■ **Records for processing**:
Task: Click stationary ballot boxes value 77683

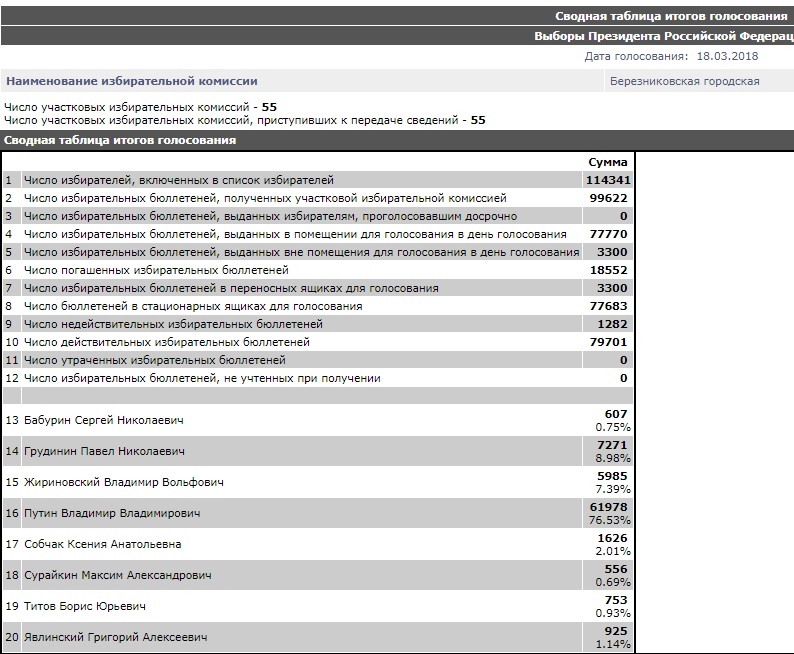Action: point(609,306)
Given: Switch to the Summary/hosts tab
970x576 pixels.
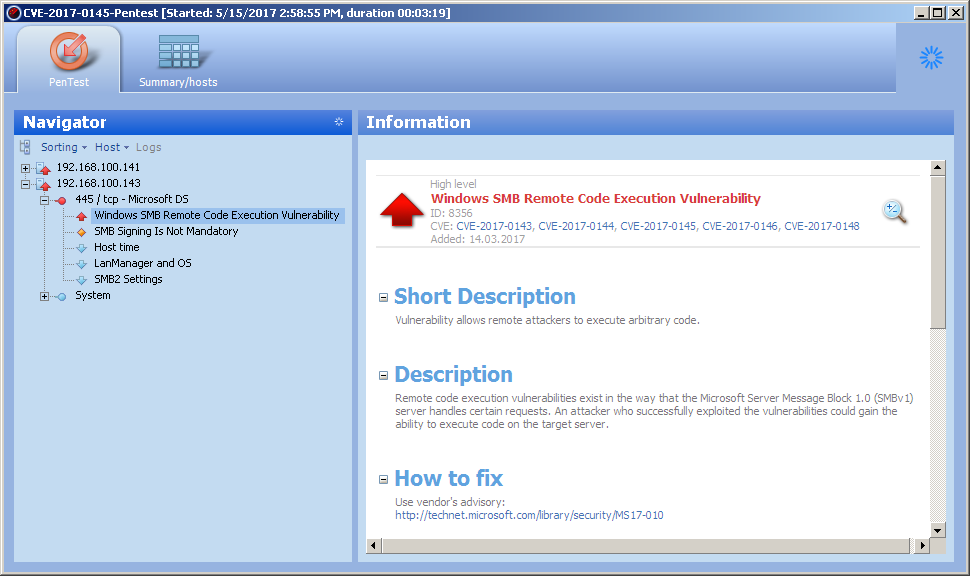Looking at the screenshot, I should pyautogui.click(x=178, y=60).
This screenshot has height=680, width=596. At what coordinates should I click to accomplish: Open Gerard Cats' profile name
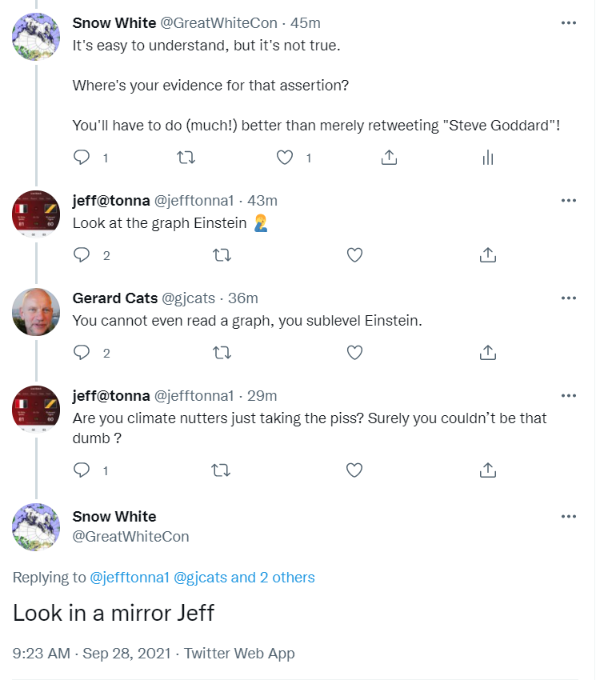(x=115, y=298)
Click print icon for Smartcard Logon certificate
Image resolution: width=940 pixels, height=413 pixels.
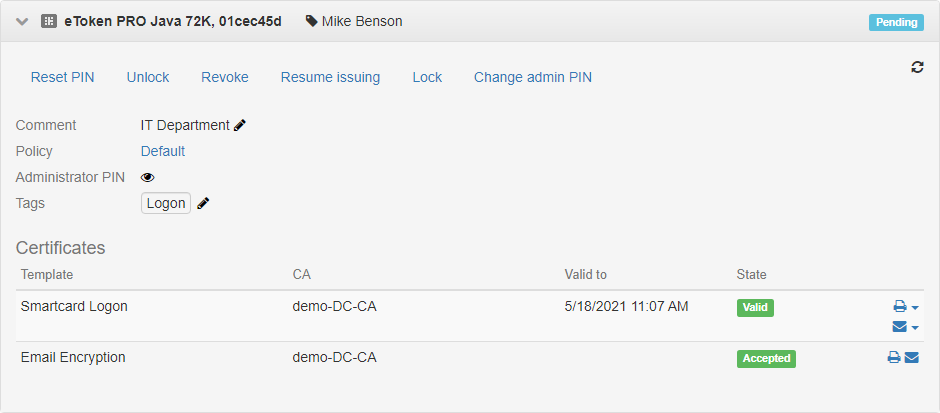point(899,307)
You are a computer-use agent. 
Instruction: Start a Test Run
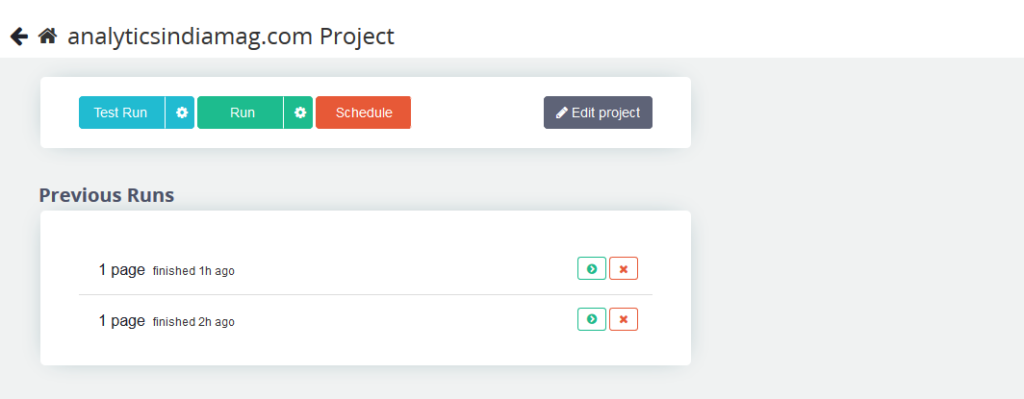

■ **Problem statement**: Without any pictures, restate word for word only the lines from the one with "Click print icon" through the end of the listing.

■ **Completed exercise**:
Click print icon for Smartcard Logon certificate
Image resolution: width=940 pixels, height=413 pixels.
point(899,307)
You are a computer-use agent. 
Instruction: Start a Test Run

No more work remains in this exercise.